▸ **OBJETIVO A**: Que artigos são citados no excerto jurídico sobre a amortização da quota, tanto do C.S.C. como do Pacto Social?

Quanto ao vício da falta de representação da totalidade do capital social, ou a quota de AA era uma res nullius, cujo titular seria determinado pela deliberação de amortização, e, nesse caso, a totalidade do capital social estava representada, pois essa quota não contava para a realização da assembleia geral, ou, sendo a quota bem comum do seu casal não da sua herança, pois nunca houve transmissão aos sucessores -, então a sócia DD representava as duas quotas, sua e de seu falecido marido e teríamos a totalidade do capital social representado.

Quanto à alegada falta das menções obrigatórias subjacentes à deliberação de amortização, tal como vem exigido pelo art. 236º do C.S.C., porque não consta do elenco de causas de nulidade das deliberações sociais, a mesma seria quando muito anulável e já se encontram há muito ultrapassados os prazos legais fixados no art. 59º do Código.

Quanto à inexistência dos efeitos internos e externos da amortização, eles resumem-se a 2, a saber: “O não ter sido deliberado a redução do capital social ou aumento proporcional das quotas dos outros sócios, nos termos do art.237º; A falta de comunicação da amortização aos herdeiros, nos termos do art.9º, nº3, do Pacto Social e art.234º, nº1, do C.S.C.

Quanto à primeira, o problema está resolvido pelo art.237º, nº1, do C.S.C., onde determina que “se a amortização de uma quota não for acompanhada da correspondente redução de capital, as quotas dos outros sócios serão proporcionalmente aumentadas”.

Quanto aos efeitos da deliberação de amortização de 4/10/1995, os efeitos internos produzem-se por mero efeito da deliberação, não sendo os mesmos oponíveis a terceiros se não tiver havido registo. Porém, quando a presente acção foi proposta já o registo se encontrava realizado.

Quanto ao segundo fundamento, basta ler com atenção o art.9º do Pacto Social, para se concluir que o mesmo apenas tem em vista os casos de amortização de quota com os fundamentos referidos nas diversas alíneas do nº1 e por isso o nº 3 manda que a mesma “seja comunicada ao sócio”, ou seja ao titular da mesma quota.

Ora, não era o caso do sócio AA, já falecido e cujo falecimento era a causa da amortização, pelo que não podia ser-lhe a deliberação comunicada.

Quanto à alegação do 2º Réu ser viúvo ao tempo da assembleia, era ele o titular da quota e, por força da proibição constante do art.8.º do Pacto Social, a quota não se transmite aos sucessores do seu cônjuge, que também são os seus sucessores futuramente.

Os argumentos apresentados para a situação resultante do falecimento do pai do Autor são, na sua maioria, os mesmos invocados para a situação resultante do falecimento da sua mãe.

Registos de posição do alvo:
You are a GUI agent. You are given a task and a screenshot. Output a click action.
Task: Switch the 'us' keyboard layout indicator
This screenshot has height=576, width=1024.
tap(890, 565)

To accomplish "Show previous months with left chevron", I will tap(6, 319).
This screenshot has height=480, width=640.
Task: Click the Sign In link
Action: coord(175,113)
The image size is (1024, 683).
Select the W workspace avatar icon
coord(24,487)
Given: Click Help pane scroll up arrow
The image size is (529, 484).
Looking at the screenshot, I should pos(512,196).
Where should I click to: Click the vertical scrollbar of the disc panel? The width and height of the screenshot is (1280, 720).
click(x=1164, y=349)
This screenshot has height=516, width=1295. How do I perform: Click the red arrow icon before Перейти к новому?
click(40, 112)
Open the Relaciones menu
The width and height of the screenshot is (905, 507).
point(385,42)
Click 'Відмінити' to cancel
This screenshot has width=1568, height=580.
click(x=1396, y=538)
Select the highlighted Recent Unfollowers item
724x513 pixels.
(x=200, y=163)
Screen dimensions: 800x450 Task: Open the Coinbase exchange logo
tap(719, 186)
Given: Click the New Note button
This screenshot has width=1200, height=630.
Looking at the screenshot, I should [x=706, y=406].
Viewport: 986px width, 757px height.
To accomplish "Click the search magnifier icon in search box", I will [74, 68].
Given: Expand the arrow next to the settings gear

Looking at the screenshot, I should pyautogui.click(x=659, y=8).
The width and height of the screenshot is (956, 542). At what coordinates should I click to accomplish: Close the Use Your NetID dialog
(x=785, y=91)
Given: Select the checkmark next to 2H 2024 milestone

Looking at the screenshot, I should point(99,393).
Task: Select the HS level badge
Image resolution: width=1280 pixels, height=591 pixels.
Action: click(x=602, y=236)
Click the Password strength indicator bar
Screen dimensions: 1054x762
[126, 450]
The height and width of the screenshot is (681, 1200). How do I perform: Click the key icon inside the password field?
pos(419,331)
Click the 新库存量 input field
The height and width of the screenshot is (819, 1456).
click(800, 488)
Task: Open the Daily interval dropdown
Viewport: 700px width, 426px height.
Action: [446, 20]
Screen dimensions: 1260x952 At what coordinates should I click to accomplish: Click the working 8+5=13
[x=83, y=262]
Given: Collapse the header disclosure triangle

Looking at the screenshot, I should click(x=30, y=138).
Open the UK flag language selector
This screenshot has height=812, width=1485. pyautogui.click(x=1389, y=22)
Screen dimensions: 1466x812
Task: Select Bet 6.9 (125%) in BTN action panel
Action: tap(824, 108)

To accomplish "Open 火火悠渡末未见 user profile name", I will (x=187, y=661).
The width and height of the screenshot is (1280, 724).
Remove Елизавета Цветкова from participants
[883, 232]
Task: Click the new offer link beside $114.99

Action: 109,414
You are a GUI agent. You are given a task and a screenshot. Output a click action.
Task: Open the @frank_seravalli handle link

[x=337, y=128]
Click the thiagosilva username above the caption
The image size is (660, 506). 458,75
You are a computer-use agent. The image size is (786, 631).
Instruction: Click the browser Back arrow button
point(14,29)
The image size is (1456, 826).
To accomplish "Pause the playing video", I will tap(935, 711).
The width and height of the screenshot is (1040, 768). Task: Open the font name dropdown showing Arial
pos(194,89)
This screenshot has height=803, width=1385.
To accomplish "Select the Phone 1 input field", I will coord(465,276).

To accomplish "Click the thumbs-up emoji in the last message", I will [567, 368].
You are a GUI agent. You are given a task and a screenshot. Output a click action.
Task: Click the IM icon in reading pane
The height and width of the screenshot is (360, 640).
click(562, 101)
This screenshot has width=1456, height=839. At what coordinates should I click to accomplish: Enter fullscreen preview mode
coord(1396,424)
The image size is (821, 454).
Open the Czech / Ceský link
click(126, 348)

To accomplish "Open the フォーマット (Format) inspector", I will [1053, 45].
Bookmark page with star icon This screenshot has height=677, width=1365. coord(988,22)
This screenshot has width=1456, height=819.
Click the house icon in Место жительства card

▸ **OBJETIVO B**: Que ficam os registos, de "Given: Click the New Note button" até "will [74, 68].", com cada "Click" trocado por "Tap" e tudo o resto igual?

▸ **SOLUÇÃO A**:
Do C.S.C.: art. 236º, art. 59º, art. 237º (nº 1) e art. 234º (nº 1).
Do Pacto Social: art. 9º (nº 3) e art. 8.º.

▸ **SOLUÇÃO B**:
Given: Tap the New Note button
This screenshot has width=1200, height=630.
Looking at the screenshot, I should [x=706, y=406].
Viewport: 986px width, 757px height.
To accomplish "Tap the search magnifier icon in search box", I will [74, 68].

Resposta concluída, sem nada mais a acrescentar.